Record set
━━━━━━━━
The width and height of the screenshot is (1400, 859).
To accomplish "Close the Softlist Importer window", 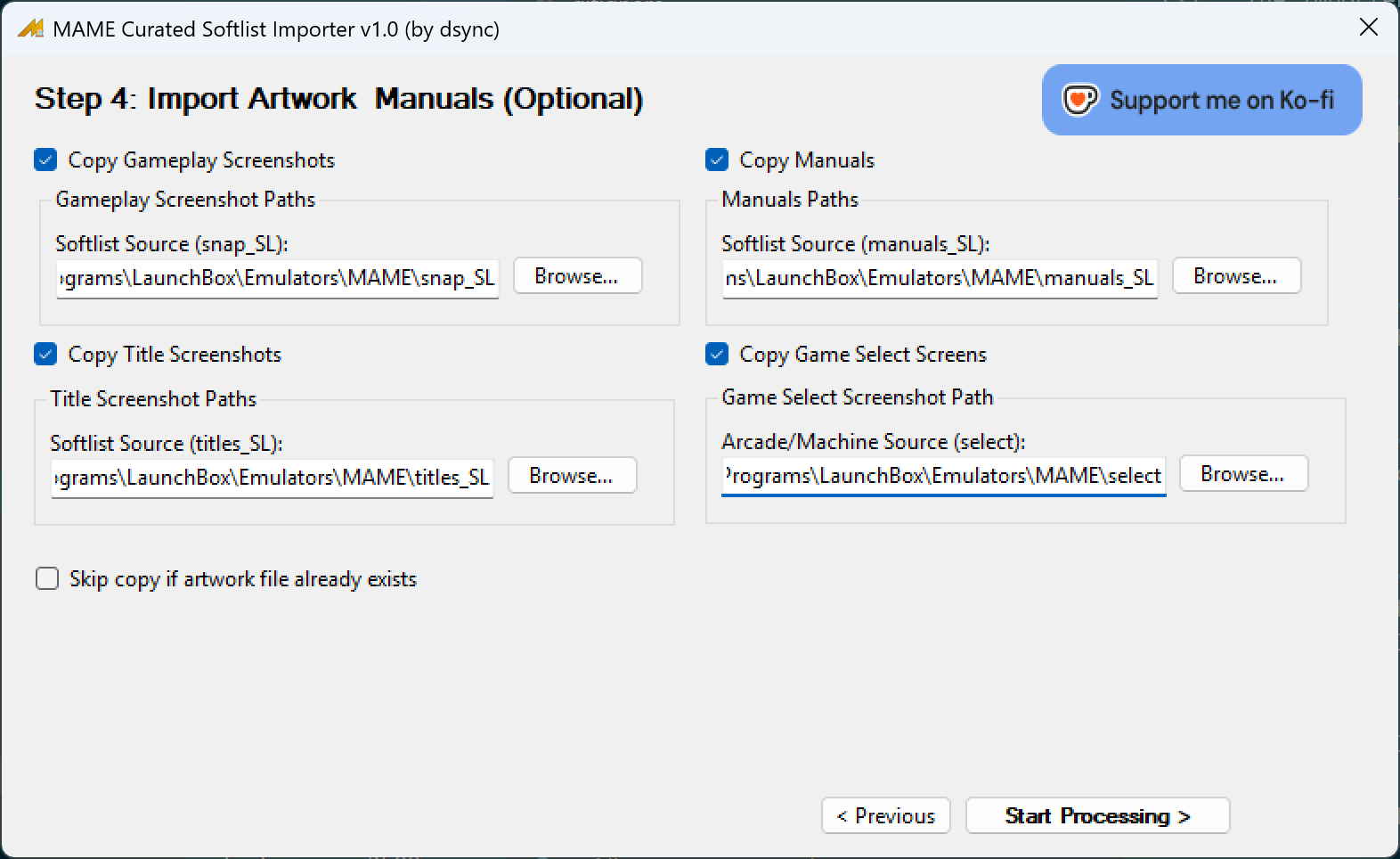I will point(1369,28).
━━━━━━━━
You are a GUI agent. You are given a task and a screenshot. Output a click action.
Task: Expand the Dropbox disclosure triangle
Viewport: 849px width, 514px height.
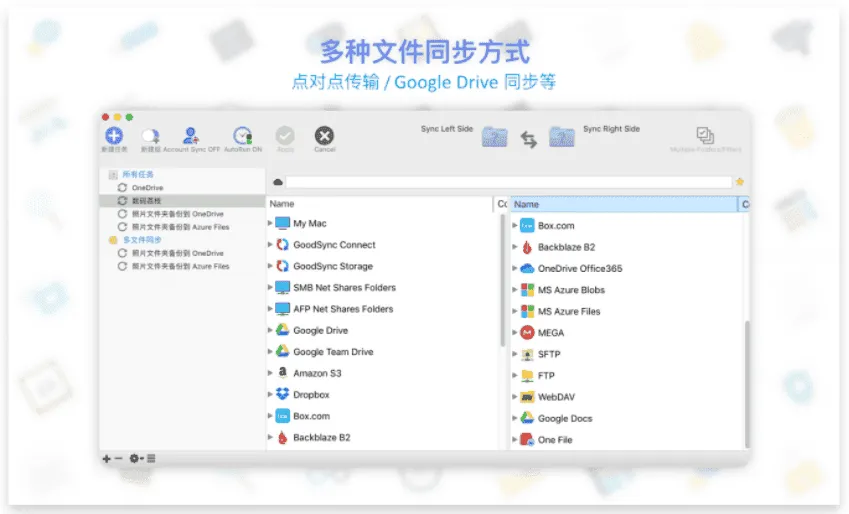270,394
━━━━━━━━
What you will do
Counting only lines of the data above that hold "screenshot", report the total and nothing else.

Answer for this exercise
2